Experience? Truck? Type of plow? Hours avaiable to work? Any other trucks? We have a lot of work West 38th and Rockville Road.


----------



## younggun86 (Sep 25, 2008)

I did a couple of lots on the northside last year so my friend could teach me the basics. i'm looking at a 7.6 or 8ft straight blade for my 04 2500HD. as far as time available, i work nights on the weekends but it shouldn't be hard to get off work. fridays and most saturdays are slow. my friend has a 7.6 straight blade but he's supposed to have contracts already. i'm just trying to cover myself when i buy this plow. I need it paid off no questions asked by this season.


----------



## CHCSnowman (Nov 11, 2006)

Mullis.....I was wanting to talk to you when you get a chance. I have 3-4 trucks and a skid steer(no cab enclosure) available this winter. I have been working the last 6-7 years for the same large local company...they pay great and quick.....but last year they had me working Carmel area, and I live in Danville, just a long drive to not get paid travel time. I am going to see if they need me this year and if the work is westside, if not I may be looking to find someone to work for. I am self employed and can go 24/7 all winter long. You can email me at [email protected].


----------



## Indy-South (Feb 27, 2008)

*Looking for subs in Indy*

We are a commerical landscape company that is looking for subs to fill some of the routes. Pay is excellent and reliable. Properties are close to the airport and further south. Please email at [email protected] to discuss.


----------



## mullis56 (Jul 12, 2005)

Indy-South;593498 said:


> We are a commerical landscape company that is looking for subs to fill some of the routes. Pay is excellent and reliable. Properties are close to the airport and further south. Please email at [email protected] to discuss.


What is your pay?


----------



## mullis56 (Jul 12, 2005)

Indy-South;593498 said:


> We are a commerical landscape company that is looking for subs to fill some of the routes. Pay is excellent and reliable. Properties are close to the airport and further south. Please email at [email protected] to discuss.
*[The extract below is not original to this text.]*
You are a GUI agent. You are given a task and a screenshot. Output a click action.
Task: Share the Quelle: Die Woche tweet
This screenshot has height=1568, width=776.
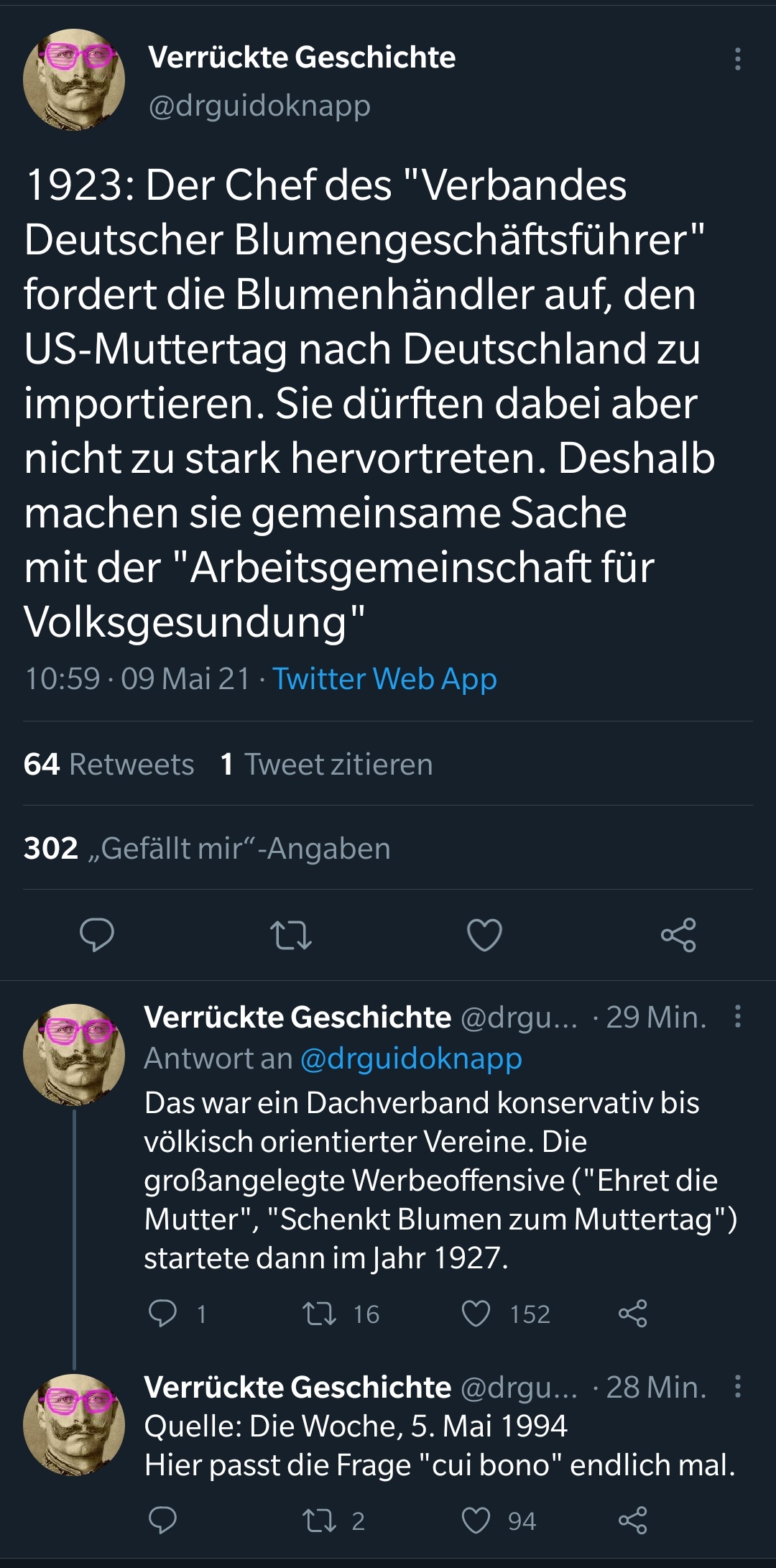coord(632,1521)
What are your hours on 2" event?


----------



## Indy-South (Feb 27, 2008)

My prices are set based on depth at 2"+. We can discuss pay privately. As far as hours, this depends on how far you are willing to travel. Looking to fill about 20-30 banks and few hotels right now. In the airport - 5 mile area have roughly 15 hours on a min push with more properties pending.


----------